┌──
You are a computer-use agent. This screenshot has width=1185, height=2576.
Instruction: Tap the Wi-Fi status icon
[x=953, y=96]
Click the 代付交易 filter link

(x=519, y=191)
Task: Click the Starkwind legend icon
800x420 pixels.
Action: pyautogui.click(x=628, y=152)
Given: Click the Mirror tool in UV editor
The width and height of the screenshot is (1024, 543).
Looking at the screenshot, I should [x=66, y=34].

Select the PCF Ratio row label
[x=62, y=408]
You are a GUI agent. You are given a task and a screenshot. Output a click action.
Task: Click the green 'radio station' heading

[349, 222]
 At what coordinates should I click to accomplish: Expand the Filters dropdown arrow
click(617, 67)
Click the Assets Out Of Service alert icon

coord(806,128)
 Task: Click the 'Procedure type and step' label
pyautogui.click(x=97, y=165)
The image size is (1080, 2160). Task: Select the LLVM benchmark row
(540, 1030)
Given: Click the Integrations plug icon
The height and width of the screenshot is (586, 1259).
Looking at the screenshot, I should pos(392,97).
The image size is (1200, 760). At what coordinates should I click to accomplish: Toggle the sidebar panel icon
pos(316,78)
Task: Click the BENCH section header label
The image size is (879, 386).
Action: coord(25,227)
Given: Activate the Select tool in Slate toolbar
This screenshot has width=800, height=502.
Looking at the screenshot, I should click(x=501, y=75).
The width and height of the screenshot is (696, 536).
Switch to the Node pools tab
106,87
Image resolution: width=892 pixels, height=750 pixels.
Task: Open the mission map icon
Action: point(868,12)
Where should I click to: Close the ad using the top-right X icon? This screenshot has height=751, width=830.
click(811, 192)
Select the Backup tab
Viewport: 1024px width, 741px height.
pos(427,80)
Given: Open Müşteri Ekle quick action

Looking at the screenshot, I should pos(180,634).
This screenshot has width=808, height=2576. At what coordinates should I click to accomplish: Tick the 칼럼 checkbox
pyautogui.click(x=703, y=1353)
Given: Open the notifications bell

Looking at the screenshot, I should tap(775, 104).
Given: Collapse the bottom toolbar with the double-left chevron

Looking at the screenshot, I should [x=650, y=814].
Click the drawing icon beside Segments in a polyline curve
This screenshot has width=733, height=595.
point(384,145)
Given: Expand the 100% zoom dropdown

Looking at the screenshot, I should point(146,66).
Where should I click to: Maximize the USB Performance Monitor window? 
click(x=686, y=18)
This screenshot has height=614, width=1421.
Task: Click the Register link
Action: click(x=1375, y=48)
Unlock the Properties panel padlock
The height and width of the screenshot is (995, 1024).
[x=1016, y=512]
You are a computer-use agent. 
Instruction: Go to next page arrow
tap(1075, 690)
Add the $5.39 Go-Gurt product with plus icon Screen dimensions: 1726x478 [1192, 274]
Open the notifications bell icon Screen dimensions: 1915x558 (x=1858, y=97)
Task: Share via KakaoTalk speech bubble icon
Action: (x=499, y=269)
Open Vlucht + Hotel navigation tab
└──
- WHAT YOU SHOULD DO
From the records above, transcribe without alteration every line from the one with "Task: Click the 'Procedure" to the one with "Given: Activate the", inclusive.

- WRITTEN ANSWER
 Task: Click the 'Procedure type and step' label
pyautogui.click(x=97, y=165)
The image size is (1080, 2160). Task: Select the LLVM benchmark row
(540, 1030)
Given: Click the Integrations plug icon
The height and width of the screenshot is (586, 1259).
Looking at the screenshot, I should pos(392,97).
The image size is (1200, 760). At what coordinates should I click to accomplish: Toggle the sidebar panel icon
pos(316,78)
Task: Click the BENCH section header label
The image size is (879, 386).
Action: coord(25,227)
Given: Activate the Select tool in Slate toolbar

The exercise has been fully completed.